Article =>
-- begin --

A code-centric approach, SRE creates scalability by enabling teams to write once and apply the solution multiple times. Add in the automation of repetitive, manual tasks and you can see where the reliability in Site Reliability Engineering enters the scene. More strategically, though, are the data-driven decisions that automation empowers. With critical data points in hand, SRE empowers teams to focus and implement solutions that are focused on delivering ideal outcomes for customers.

Reduce Organizational Silos

SRE allows cross-functional teams to flourish as operations team members who can write code share the same skills with product development team members. And, when everyone on a team has the same or similar skill set, the team can do almost anything given that everyone can ramp up and contribute to a project.

Data-Based Decision Making

SRE has a strong measurement focus, gathering evidence and data for continuous improvement. With decisions based on data related to service health, bugs, system efficiency and more, SRE teams can provide macro- and micro-level feedback on areas for improvement across the development and operations pipeline. SRE data unlocks previously hidden insights into what problems impact customers the most and helps teams prioritize their resolution.

Focus on Automation

SREs rely on automation to reduce manual work, primarily of monitoring and running services in production. Google’s book on SRE sums it well saying, “Eliminating toil is one of SRE’s most important tasks and is the subject of Eliminating Toil. We define toil as mundane, repetitive operational work providing no enduring value, which scales linearly with service growth.” Automation extends as well to traditional DevOps principles as well, like managing a herd of replaceable servers (cattle), rather than unique, irreplaceable servers (pets) and building self-healing software systems.

DevOps vs SRE

If these descriptions sound a little like DevOps, you aren’t wrong. As you can see in this Venn diagram, SRE shares commonalities with DevOps, Development and Operations.

DevOps and SRE

Yet, to help solidify the difference between DevOps and SRE, it can be helpful to think of SRE as impacting Operations just as DevOps impacted Development. SRE is an evolution for Operations in which it increases velocity as teams apply code and automation to operational activities. While DevOps provides continuous deployment, and DevOps teams may implement alerting and/or monitoring systems, at the end of the day, their mandate is not to manage and maintain the system. On the other hand, SRE has a clear focus on taking responsibility for operational execution, writing code, automating, testing, and running products in production.

Where to Start

So, all of this sounds great and you want to take the first steps to implement SRE. Where do you even begin? I recommend starting with a team and a service or application and get on the same page regarding your service level commitments. Once you’ve agreed on these, you can create an error budget policy and once you do all that you’re ready to do some monitoring and alerting. Let’s take each of these in detail:

Define Down

What does “down” really mean for your application? This is a key question for the team and its customer to answer. For example, if a service within the application is down, does that mean that the entire app is down? Or can it be replaced with something generic until it’s available again? These are the types of questions the team should work to answer to define “down” for a given app or service. As you discuss with your team and other stakeholders, consider the pillars behind reliability, such as:

Availability – At the most basic level, is the app or service functioning and operational?

-- end --

Listed records =>
-- begin --

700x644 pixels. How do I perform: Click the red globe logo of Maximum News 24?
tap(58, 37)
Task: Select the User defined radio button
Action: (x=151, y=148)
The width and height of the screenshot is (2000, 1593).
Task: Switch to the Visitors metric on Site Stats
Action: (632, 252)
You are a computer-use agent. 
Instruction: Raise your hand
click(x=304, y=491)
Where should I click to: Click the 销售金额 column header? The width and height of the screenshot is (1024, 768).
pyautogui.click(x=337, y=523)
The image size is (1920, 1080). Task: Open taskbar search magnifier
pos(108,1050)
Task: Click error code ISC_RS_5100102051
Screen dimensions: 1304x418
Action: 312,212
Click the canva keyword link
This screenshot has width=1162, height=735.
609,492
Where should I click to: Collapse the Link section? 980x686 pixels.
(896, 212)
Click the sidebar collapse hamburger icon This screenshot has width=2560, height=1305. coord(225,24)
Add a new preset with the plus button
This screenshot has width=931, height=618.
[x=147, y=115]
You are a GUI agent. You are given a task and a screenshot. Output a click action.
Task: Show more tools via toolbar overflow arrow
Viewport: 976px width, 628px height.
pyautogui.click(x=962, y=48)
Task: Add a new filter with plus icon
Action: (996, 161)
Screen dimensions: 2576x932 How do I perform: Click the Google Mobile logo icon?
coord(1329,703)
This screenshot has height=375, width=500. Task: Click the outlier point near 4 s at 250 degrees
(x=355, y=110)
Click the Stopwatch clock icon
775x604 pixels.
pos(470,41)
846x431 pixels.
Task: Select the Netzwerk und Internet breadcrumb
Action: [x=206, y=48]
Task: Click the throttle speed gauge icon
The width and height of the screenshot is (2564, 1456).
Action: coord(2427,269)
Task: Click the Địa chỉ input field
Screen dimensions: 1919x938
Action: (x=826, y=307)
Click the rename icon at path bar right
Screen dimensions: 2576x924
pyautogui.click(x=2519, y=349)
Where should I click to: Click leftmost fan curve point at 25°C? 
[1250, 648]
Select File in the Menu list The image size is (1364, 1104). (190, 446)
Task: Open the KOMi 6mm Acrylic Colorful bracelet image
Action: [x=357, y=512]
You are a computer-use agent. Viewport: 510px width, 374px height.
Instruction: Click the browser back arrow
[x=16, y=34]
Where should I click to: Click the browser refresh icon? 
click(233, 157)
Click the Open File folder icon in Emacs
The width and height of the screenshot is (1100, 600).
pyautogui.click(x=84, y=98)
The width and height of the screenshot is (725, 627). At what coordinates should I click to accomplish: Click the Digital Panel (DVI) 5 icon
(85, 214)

-- end --

Task requirements =>
• 1. How many lines in the listing contain the word "File"? Reply with the number only.
• 2. Continue the article on Site Reliability Engineering, starting right after its last sentence.

Answers to the exercises =>
• 1. 2

• 2.
Latency – How long does a user have to wait for a response from the service?
Throughput – How many users can the service handle simultaneously and how does that affect the service queue?
Correctness – Does the application provide accurate results or outputs?
Quality – Is the service overloaded and need to downgrade its quality to perform?
Freshness – How fresh or stale is the data being served by the application?
Durability – Does the application perform consistently over time without failure?

While these are a few common examples, your app or service may have its own characteristics that will impact the definition of down.

Determine SLIs, SLOs and SLAs

Once you have a definition of down, teams should move on to defining their Service Level Indicators (SLIs), Service Level Objectives (SLOs) and Service Level Agreements (SLAs). Often cascading from one another, SLIs typically inform SLOs which, in turn, inform SLAs. As you can see in the graph below, the SLI should be an exact service-related metric.

Service Level Indicators, Objectives and Agreements

Once SLIs are determined, SLOs can be decided. The SLO should always be a percentage of 100, with 100 being defined as everything up and working, and 0 defined as nothing up or working. The SLO is the minimum acceptable percentage out of 100 that the team agrees to meet or exceed for the application – defined by the definition of down and corresponding SLIs.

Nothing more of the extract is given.